Congolese chef visits 38 African countries to gather techniques for creating Afro-fusion cuisine

Chef Dieuveil Malonga learned his craft in Europe's top restaurants, but says he owes his success to grandmothers across Africa.

Congolese chef Dieuveil Malonga

Congolese chef Dieuveil Malonga learned his craft in Europe’s top restaurants, but says he owes his success to grandmothers across Africa, who passed on the gastronomic secrets that underpin his celebrated Afro-fusion cuisine.

“I travel (to) different countries… to learn from the grandmothers.

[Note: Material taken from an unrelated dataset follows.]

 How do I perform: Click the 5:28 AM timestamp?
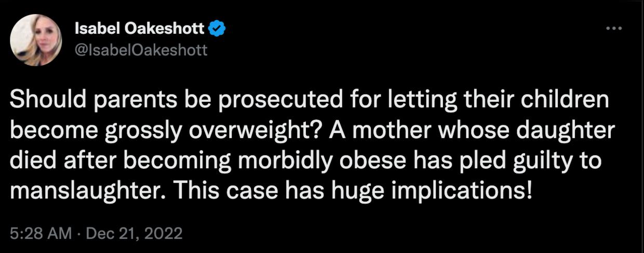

Then I get these old recipes and I bring it to my laboratory here and we try with my chefs to give it something of a modern touch,” he said.

The 30-year-old from Congo-Brazzaville has visited 38 of Africa’s 54 countries, bringing back fermentation and other techniques, as well as ingredients that add texture and flavour to the dishes served at his restaurant in Rwanda’s capital Kigali.

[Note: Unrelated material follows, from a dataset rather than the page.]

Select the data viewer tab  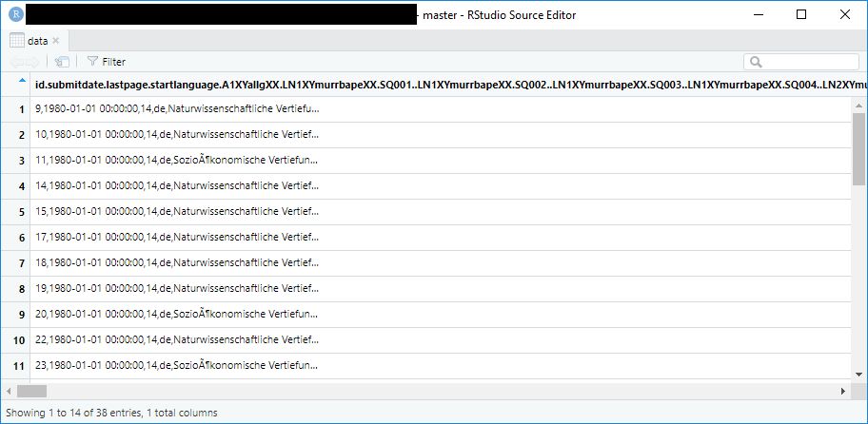point(35,41)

The treasures sourced during his trips are everywhere in Meza Malonga (“Malonga’s Table” in Kiswahili).

Bins holding tiny chilli peppers from the Ivory Coast, pebe nuts from Cameroon and dried mbinzo caterpillars from the Congo fill an entire wall of the establishment.

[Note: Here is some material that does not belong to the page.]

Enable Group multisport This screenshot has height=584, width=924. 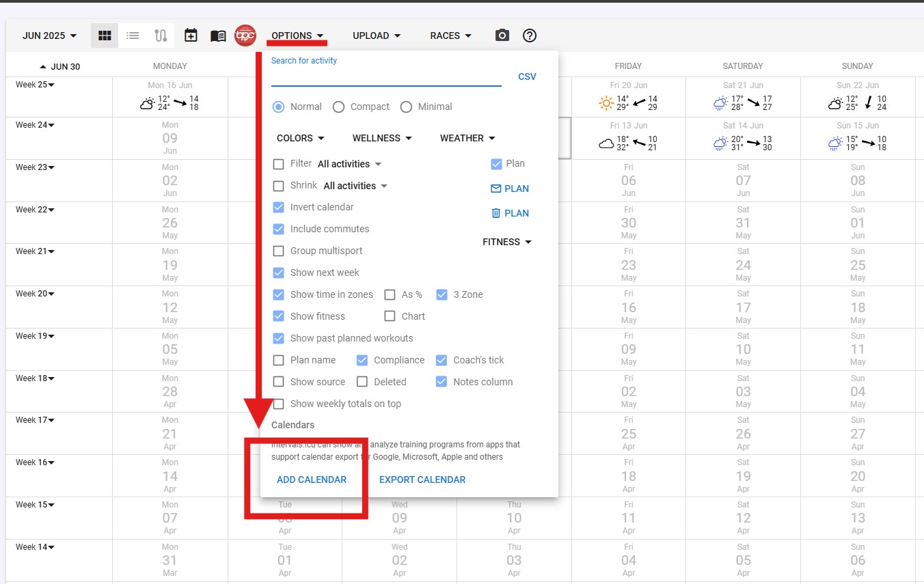coord(278,251)
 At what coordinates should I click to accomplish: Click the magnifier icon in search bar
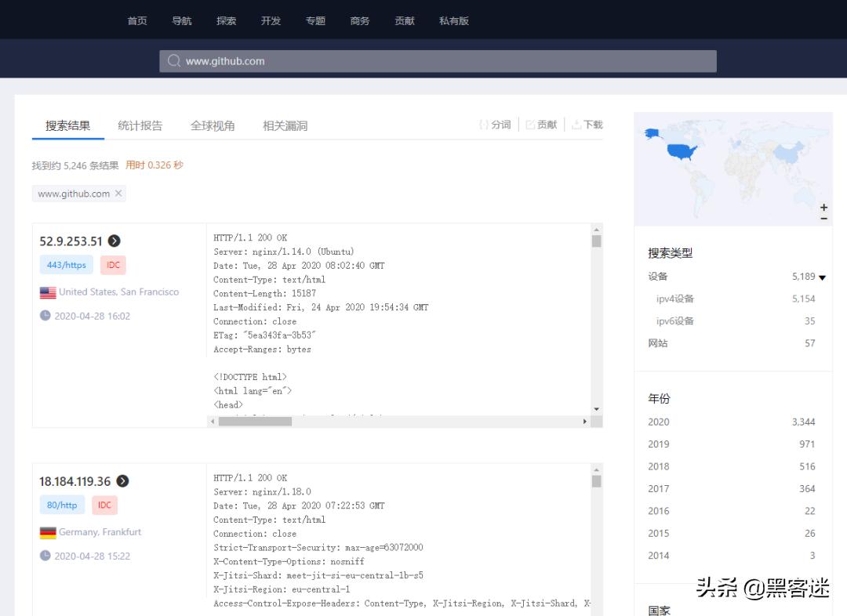173,60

Food experts have largely ignored the continent’s culinary heritage, with not a single Michelin-starred restaurant to be found on the continent.

But that may soon change, thanks to the efforts of chefs like Malonga, who co-founded Chefs in Africa — a website devoted to promoting the region’s rising stars.

“Something… is happening in Africa, and people are getting interested in knowing more about African cuisine,” he said in an interview with AFP at his restaurant, minutes before the dinner rush kicked off.

He stressed the diversity of African food, citing the example of Nigeria, where one can choose from more than 20 dishes on any given day.

 ‘I like to eat’

Malonga was born near Brazzaville, the capital of the Republic of Congo, where, despite losing his parents at a young age, he enjoyed “a very happy childhood” within a tight-knit community, according to his website. 

At 13, he moved to Germany and lived with a pastor’s family, later joining a renowned cooking school in Muenster. 

It was a perfect fit.

“I like to eat, I eat all the time,” he said, bursting into laughter.

“I (come) from a family that likes and celebrates food.” 

After graduating, he trained at some of Germany’s top restaurants, including the triple Michelin-starred Aqua in Wolfsburg, before moving to France to work at the InterContinental hotel in Marseille. 

Despite his success, he said he could not shake off the feeling that something was “missing”.

So he headed back to Africa and embarked on a two-year odyssey across the continent.

There he found “the key” to his new life, he said.

After falling in love with Rwanda, a fertile, hilly country with a gentle climate, he opened Meza Malonga in 2020.

Here, he says he revels in foraging for ingredients and meeting the people who grow the aromatic herbs and edible flowers used in his dishes.

The restaurant is not cheap, an average meal including drinks costs around $150 (130 euros) per person, but his customers are happy to pay for an experience that marries traditional African ingredients with modern techniques.

On the day AFP visited, the 10-course menu included sweet potato-marinated tuna, shrimp with powdered cassava and, for dessert, a coffee foam dusted with crushed peanuts.

His clientele includes locals, expatriates and tourists, who line up for a meal that looks as good as it tastes, with chefs using tweezers to meticulously arrange each dish.

Diner Laura Tomini said the experience made her feel like she was “in business class”.

Next generation

Although Africa-born chefs like Pierre Thiam have made a splash on the global food scene, popularising Afro-fusion in the West, Malonga wants to raise the continent’s own gastronomic profile.

By 2023, he hopes to “create something big” by opening a new restaurant in the rural northern region of Musanze, at the foot of the Virunga mountain range and its famous gorillas.

He wants the second incarnation of Meza Malonga to serve as a training ground for the next generation of Africa’s top chefs.

In Kigali, the soft-spoken Malonga works with 10 young cooks, mainly Rwandan but also Burundian, Ugandan and Tanzanian, who praise his openness to their ideas and his willingness to let them shine.

In Musanze, he says he plans to recruit and train many more chefs — with the goal of transforming the continent’s gastronomic reputation.